• **Exercise details**
Exact reproduction of the following data is required.

################

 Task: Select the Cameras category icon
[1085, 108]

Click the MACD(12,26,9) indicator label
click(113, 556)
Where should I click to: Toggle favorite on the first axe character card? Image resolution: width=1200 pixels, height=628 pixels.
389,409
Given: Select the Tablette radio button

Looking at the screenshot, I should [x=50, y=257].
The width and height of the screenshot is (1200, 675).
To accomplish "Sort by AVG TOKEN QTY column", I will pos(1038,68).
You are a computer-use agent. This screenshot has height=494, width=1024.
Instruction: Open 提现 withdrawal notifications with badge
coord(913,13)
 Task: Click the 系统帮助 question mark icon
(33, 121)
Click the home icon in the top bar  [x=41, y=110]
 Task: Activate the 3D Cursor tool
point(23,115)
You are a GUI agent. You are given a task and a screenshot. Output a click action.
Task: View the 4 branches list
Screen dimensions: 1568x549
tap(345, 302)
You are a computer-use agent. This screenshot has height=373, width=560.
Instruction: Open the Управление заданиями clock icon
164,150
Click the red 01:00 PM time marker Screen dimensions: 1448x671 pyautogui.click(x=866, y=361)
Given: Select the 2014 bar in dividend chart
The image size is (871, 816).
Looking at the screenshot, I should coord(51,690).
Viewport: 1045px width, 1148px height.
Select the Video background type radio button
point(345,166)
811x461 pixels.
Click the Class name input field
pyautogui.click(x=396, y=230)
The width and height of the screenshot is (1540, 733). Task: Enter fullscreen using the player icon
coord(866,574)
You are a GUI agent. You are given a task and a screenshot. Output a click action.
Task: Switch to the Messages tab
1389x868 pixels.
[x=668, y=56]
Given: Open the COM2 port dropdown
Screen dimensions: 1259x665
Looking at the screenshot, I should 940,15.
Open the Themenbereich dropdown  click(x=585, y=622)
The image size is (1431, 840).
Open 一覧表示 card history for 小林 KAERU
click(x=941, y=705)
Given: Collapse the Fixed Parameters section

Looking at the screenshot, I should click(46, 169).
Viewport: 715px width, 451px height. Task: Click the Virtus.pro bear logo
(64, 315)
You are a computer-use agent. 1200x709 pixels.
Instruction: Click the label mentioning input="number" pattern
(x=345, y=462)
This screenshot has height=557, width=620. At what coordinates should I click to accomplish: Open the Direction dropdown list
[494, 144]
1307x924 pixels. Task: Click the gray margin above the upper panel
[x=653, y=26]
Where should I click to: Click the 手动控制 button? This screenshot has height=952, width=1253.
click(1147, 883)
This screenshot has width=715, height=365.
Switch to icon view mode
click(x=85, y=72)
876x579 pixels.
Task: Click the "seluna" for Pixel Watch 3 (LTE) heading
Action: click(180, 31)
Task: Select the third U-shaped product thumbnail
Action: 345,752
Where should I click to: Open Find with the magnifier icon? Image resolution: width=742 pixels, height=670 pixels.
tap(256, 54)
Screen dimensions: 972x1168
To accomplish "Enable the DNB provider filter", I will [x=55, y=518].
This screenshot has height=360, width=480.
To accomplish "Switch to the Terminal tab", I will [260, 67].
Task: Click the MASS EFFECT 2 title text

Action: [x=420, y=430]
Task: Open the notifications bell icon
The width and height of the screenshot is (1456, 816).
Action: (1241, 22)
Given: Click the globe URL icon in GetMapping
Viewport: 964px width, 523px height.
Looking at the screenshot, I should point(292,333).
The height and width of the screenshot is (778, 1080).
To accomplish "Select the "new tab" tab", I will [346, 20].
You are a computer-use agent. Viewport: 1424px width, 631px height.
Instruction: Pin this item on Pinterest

################

• **Exercise answer**
 Task: Select the Cameras category icon
[1085, 108]

Click the MACD(12,26,9) indicator label
click(113, 556)
Where should I click to: Toggle favorite on the first axe character card? Image resolution: width=1200 pixels, height=628 pixels.
389,409
Given: Select the Tablette radio button

Looking at the screenshot, I should [x=50, y=257].
The width and height of the screenshot is (1200, 675).
To accomplish "Sort by AVG TOKEN QTY column", I will pos(1038,68).
You are a computer-use agent. This screenshot has height=494, width=1024.
Instruction: Open 提现 withdrawal notifications with badge
coord(913,13)
 Task: Click the 系统帮助 question mark icon
(33, 121)
Click the home icon in the top bar  [x=41, y=110]
 Task: Activate the 3D Cursor tool
point(23,115)
You are a GUI agent. You are given a task and a screenshot. Output a click action.
Task: View the 4 branches list
Screen dimensions: 1568x549
tap(345, 302)
You are a computer-use agent. This screenshot has height=373, width=560.
Instruction: Open the Управление заданиями clock icon
164,150
Click the red 01:00 PM time marker Screen dimensions: 1448x671 pyautogui.click(x=866, y=361)
Given: Select the 2014 bar in dividend chart
The image size is (871, 816).
Looking at the screenshot, I should coord(51,690).
Viewport: 1045px width, 1148px height.
Select the Video background type radio button
point(345,166)
811x461 pixels.
Click the Class name input field
pyautogui.click(x=396, y=230)
The width and height of the screenshot is (1540, 733). Task: Enter fullscreen using the player icon
coord(866,574)
You are a GUI agent. You are given a task and a screenshot. Output a click action.
Task: Switch to the Messages tab
1389x868 pixels.
[x=668, y=56]
Given: Open the COM2 port dropdown
Screen dimensions: 1259x665
Looking at the screenshot, I should 940,15.
Open the Themenbereich dropdown  click(x=585, y=622)
The image size is (1431, 840).
Open 一覧表示 card history for 小林 KAERU
click(x=941, y=705)
Given: Collapse the Fixed Parameters section

Looking at the screenshot, I should click(46, 169).
Viewport: 715px width, 451px height. Task: Click the Virtus.pro bear logo
(64, 315)
You are a computer-use agent. 1200x709 pixels.
Instruction: Click the label mentioning input="number" pattern
(x=345, y=462)
This screenshot has height=557, width=620. At what coordinates should I click to accomplish: Open the Direction dropdown list
[494, 144]
1307x924 pixels. Task: Click the gray margin above the upper panel
[x=653, y=26]
Where should I click to: Click the 手动控制 button? This screenshot has height=952, width=1253.
click(1147, 883)
This screenshot has width=715, height=365.
Switch to icon view mode
click(x=85, y=72)
876x579 pixels.
Task: Click the "seluna" for Pixel Watch 3 (LTE) heading
Action: click(180, 31)
Task: Select the third U-shaped product thumbnail
Action: 345,752
Where should I click to: Open Find with the magnifier icon? Image resolution: width=742 pixels, height=670 pixels.
tap(256, 54)
Screen dimensions: 972x1168
To accomplish "Enable the DNB provider filter", I will [x=55, y=518].
This screenshot has height=360, width=480.
To accomplish "Switch to the Terminal tab", I will [260, 67].
Task: Click the MASS EFFECT 2 title text

Action: [x=420, y=430]
Task: Open the notifications bell icon
The width and height of the screenshot is (1456, 816).
Action: (1241, 22)
Given: Click the globe URL icon in GetMapping
Viewport: 964px width, 523px height.
Looking at the screenshot, I should point(292,333).
The height and width of the screenshot is (778, 1080).
To accomplish "Select the "new tab" tab", I will [346, 20].
You are a computer-use agent. Viewport: 1424px width, 631px height.
Instruction: Pin this item on Pinterest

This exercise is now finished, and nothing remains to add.